Centers for manufacturing emergency influenza vaccine ready in next few years


One of three organizations hired by the Health and Human Services Department for surge vaccine production in the event of a pandemic should be running at full capacity within three years, department officials say.

HHS in 2012 awarded contracts collectively worth nearly $400 million to Novartis, Emergent Manufacturing Operations, and Texas A&M University to establish centers capable of providing surge vaccine capacity by using methods allowing for quick production. For example, the centers might use disposable plastic bags to grow cell cultures rather than stainless steel tanks or resort to recombinant technologies rather than the traditional egg-based method.

HHS anticipates that one of the centers will be ready in 2017 to produce 50 million doses of pandemic influenza vaccine within four months of receiving the virus strain. All the centers should be ready to do the same by the end of 2020. Under the program, the public is scheduled to receive the first doses of surge vaccine within 12 weeks.

The 2009 H1N1 pandemic raised concerns about the United States' ability to rapidly manufacture medical countermeasures to infectious diseases, a concern that also extends to medical countermeasures against the effects of chemical, biological, radiological or nuclear attacks.

A HHS review of the pandemic concluded that the department should pay for manufacturing centers able to suddenly produce vast amounts of influenza vaccine.  The private sector on its own lacks the incentive to establish such capacity, dubbed a "warm base," the HHS concluded.
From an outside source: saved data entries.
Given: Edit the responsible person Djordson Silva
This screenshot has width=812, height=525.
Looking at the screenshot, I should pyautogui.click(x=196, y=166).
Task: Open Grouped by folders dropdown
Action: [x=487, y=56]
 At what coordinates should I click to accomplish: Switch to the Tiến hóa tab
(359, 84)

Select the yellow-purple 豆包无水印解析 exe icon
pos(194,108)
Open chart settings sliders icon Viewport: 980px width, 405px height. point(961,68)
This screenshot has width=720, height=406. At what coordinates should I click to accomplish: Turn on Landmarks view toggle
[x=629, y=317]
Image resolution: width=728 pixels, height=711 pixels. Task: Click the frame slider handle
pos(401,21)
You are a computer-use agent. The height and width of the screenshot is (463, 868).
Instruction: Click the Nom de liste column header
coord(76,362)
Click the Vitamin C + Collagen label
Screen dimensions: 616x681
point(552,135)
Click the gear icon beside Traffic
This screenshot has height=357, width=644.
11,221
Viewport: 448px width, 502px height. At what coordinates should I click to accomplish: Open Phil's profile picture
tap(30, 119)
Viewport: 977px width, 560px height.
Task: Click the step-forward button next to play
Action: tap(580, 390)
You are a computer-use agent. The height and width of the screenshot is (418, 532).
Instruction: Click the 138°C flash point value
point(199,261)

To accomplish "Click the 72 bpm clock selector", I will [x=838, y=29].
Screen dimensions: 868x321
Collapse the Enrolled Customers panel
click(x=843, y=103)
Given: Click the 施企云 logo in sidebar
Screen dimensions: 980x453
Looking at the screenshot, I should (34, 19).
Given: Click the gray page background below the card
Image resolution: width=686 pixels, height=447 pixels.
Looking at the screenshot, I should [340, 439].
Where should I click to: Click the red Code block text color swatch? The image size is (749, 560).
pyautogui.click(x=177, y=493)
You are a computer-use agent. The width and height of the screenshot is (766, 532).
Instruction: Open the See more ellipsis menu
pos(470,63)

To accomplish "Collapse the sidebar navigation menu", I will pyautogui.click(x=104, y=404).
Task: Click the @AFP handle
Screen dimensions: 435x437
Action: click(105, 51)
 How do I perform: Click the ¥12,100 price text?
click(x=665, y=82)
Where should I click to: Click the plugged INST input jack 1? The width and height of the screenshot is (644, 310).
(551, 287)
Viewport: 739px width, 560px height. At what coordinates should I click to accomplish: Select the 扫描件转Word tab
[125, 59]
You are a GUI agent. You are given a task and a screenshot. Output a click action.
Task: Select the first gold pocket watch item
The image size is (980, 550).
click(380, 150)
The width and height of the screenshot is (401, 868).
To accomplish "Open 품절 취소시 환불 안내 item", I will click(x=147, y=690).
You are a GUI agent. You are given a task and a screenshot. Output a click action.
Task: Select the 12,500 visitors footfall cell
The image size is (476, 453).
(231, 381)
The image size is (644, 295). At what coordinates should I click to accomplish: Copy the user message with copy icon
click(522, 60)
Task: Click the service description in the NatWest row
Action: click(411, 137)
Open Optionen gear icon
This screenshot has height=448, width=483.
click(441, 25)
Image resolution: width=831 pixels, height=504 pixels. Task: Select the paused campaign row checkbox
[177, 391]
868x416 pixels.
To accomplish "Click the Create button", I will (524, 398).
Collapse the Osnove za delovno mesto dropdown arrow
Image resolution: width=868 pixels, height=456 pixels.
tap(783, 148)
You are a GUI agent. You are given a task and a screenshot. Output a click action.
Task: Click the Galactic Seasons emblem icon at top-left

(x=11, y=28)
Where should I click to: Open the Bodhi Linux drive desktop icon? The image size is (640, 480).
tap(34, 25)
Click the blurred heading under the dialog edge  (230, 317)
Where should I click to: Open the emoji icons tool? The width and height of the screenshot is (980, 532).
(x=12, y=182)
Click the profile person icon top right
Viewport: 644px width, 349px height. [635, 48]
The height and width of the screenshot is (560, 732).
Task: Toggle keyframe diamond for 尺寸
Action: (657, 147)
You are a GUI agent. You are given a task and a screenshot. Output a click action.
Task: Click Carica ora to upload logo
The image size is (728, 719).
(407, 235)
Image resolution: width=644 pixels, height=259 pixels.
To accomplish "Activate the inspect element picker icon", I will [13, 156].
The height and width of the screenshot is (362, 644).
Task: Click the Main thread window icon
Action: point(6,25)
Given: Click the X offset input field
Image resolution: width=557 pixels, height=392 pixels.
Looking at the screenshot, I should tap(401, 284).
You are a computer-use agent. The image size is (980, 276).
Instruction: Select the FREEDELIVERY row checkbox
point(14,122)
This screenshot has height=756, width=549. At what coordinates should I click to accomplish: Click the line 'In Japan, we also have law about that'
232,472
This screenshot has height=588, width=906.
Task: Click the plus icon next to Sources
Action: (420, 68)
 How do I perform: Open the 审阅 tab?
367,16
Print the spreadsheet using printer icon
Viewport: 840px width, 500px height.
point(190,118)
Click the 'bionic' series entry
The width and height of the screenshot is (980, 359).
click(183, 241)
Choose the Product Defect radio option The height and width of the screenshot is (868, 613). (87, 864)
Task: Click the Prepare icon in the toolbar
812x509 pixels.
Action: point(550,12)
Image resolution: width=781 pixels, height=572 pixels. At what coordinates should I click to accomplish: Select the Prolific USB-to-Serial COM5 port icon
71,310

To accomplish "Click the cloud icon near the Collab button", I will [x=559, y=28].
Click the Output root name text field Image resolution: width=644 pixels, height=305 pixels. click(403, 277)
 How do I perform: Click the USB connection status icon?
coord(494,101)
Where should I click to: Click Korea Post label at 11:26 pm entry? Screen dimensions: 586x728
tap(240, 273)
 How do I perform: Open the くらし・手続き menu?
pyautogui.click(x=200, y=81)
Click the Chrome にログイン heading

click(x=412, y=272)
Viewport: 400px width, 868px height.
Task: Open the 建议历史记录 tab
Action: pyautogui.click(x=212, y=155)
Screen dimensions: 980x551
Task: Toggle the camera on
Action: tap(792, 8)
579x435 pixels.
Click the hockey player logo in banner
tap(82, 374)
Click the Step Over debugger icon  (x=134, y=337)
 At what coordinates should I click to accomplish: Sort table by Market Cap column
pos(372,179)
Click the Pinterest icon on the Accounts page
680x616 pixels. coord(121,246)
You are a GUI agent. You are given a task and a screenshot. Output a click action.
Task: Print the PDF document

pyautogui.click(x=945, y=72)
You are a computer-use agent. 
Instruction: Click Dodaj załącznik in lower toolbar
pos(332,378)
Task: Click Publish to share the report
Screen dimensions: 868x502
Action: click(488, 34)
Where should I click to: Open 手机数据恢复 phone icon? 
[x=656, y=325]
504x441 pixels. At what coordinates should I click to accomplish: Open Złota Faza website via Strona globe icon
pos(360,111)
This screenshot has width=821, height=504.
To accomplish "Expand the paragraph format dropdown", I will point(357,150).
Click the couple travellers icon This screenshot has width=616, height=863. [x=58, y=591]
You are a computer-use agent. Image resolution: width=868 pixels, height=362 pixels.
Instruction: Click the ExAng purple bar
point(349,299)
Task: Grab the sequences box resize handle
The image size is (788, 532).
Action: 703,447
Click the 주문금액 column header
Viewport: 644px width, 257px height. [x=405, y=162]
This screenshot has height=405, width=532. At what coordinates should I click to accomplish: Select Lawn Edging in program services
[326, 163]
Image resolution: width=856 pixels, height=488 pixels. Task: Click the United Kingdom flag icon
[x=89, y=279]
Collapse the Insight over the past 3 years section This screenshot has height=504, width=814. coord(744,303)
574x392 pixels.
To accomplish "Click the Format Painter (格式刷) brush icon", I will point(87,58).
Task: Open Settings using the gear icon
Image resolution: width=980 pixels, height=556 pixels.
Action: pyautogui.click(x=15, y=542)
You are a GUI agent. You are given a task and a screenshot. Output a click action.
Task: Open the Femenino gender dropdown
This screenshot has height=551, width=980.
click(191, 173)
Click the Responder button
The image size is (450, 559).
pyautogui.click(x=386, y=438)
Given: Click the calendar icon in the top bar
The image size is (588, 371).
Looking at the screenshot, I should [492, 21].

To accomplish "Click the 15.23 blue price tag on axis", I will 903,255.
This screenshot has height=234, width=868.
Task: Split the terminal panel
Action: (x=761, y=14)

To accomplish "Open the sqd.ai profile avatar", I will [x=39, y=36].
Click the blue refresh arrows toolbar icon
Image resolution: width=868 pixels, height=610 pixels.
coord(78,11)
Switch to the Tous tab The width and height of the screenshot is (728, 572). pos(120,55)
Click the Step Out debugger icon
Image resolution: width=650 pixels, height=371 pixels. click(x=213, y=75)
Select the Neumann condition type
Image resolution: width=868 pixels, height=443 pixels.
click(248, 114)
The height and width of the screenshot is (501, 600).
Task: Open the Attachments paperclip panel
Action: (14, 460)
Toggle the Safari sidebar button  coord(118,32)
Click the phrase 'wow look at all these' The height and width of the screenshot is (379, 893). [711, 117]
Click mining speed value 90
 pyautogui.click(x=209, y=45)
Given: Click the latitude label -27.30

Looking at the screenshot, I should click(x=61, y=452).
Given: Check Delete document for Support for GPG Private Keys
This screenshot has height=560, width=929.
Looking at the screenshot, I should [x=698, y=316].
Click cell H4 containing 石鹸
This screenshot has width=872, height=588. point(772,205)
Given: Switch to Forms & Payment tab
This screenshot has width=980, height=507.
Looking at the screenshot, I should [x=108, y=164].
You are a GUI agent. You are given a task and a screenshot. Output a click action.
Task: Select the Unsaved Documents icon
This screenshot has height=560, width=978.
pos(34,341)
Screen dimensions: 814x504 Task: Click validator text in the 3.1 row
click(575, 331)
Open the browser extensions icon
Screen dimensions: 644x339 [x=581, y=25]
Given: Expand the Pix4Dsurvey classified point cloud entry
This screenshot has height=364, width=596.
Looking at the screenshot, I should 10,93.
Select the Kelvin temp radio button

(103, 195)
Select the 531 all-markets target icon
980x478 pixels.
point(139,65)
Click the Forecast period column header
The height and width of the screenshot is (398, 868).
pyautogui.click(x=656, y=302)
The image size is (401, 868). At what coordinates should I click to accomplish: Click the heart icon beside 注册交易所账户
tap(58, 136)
Under the program, the centers are also set to engage in the development and production of CBRN medical countermeasures.

Congress directed the Government Accountability Office to review progress of the program, but in a March 31 report, concludes that it's too early to tell how helpful the contracts will be in support of CBRN countermeasure development.

The contracts are structured so that the centers first concentrate on developing vaccine surge capacity.

HHS officials stationed within the Biomedical Advanced Research and Development Authority told GAO auditors some of the centers may be ready to process CBRN countermeasure task orders this year, but that all should be definitively ready by the end of 2015.

Still, although the GAO says that "it is too early to tell how effective" the program is in CBRN countermeasures, the report says some in industry have "concerns about demand, availability of funding, and communication with BARDA."

Among their concerns was whether the task orders will be large enough to be effective; BARDA officials said they expect to have sufficient funding for task orders this fiscal year and the next.